Outros pais torturaram filhos durante anos e acabaram expostos. O austríaco Josef Fritzl encarcerou a filha Elisabeth num porão e a estuprou por 24 anos. Teve com ela sete filhos, e o caso veio à tona em 2008, quando uma das crianças adoeceu. Fritzl cumpre prisão perpétua. No ano passado, os japoneses Yasukata e Yukari Kakimoto foram presos após a morte por congelamento da filha que mantiveram trancafiada por mais de quinze anos. Ela tinha 33 anos e pesava 19 quilos. Mas nunca tantas crianças juntas foram vistas sendo torturadas por pai e mãe.

De tudo o que se descobriu sobre os Turpin — e muita coisa ainda tem de ser esclarecida , o que mais deixou os moradores de Perris estarrecidos foi que ninguém havia notado que aquela casa não era igual às outras. Agora, alguns vizinhos do bairro de classe média dizem ter estranhado o fato de as crianças raramente aparecerem na rua ou no quintal e serem excepcionalmente pálidas e arredias. Eles haviam notado, mas não quiseram se meter na vida dos outros. David Turpin, atualmente sem trabalho, teve bons empregos, mas pediu falência pessoal duas vezes, a mais recente em 2011. “Eles pareciam pessoas normais endividadas por causa da quantidade de filhos”, descreveu seu advogado no processo, Ivan Trahan. “Eram simpáticos e falavam com orgulho das crianças.” Em 2014, Turpin registrou no seu endereço uma escola, a Sandcastle Day School, que o tinha como diretor e seis dos filhos como alunos — o que é permitido na Califórnia. O Departamento de Educação nunca fiscalizou nem as instalações nem as aulas.
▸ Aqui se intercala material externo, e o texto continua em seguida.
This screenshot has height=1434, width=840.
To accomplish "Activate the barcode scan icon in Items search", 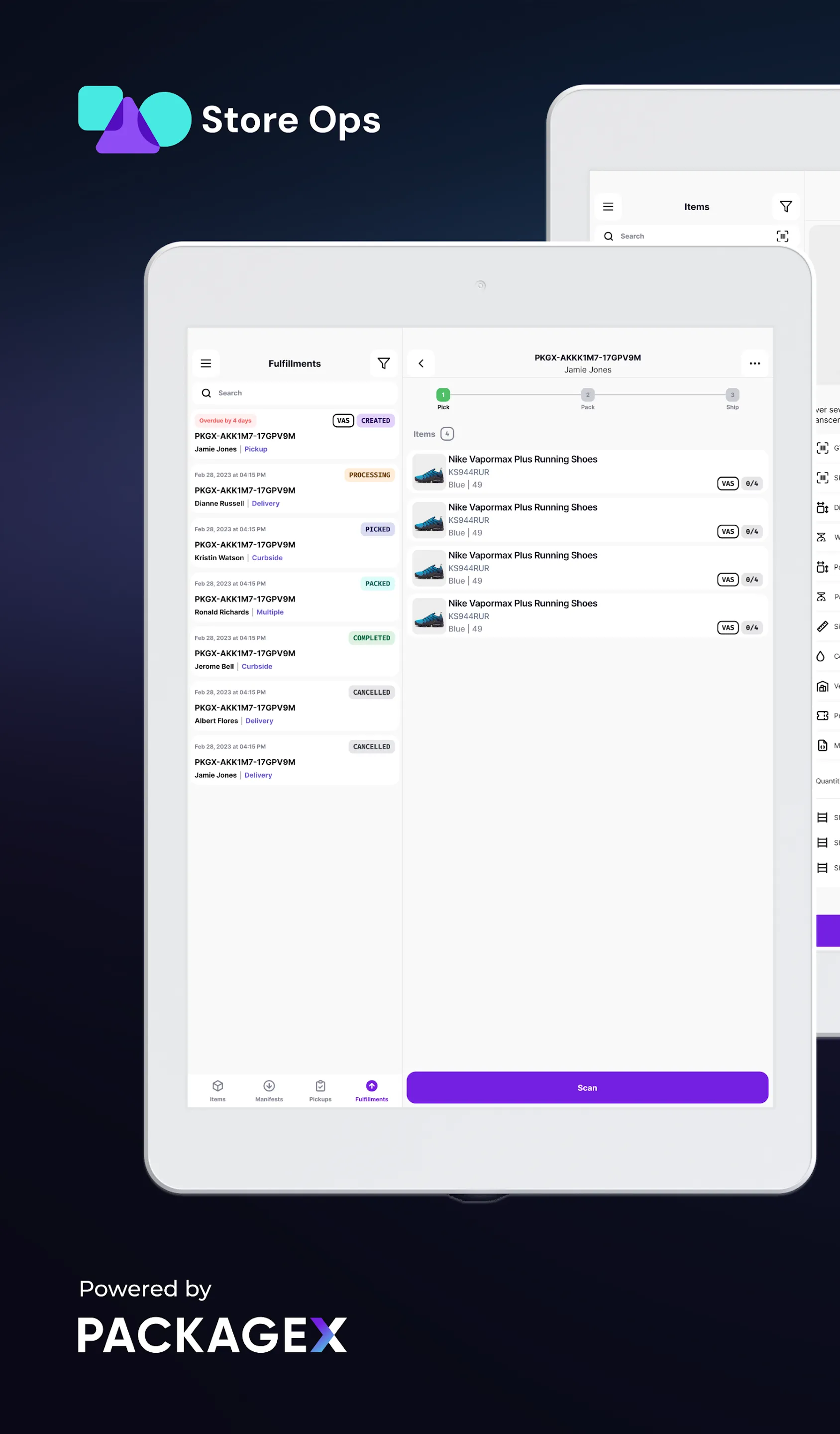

Afastados havia anos do resto da família, pai e mãe nunca as crianças — falavam por telefone com alguns parentes. Segundo a avó Betty Turpin, que não os via fazia “quatro ou cinco anos”, ambos eram “bastante protetores” e muito religiosos. A educação era “rígida” e os filhos, todos com nomes começando com J, “de Jesus ou José”, tinham de decorar longos trechos da Bíblia. “Eu queria poder explicar como isso aconteceu”, disse Greg Fellows, porta-­voz da delegacia local, em uma coletiva. Até agora, ninguém pôde.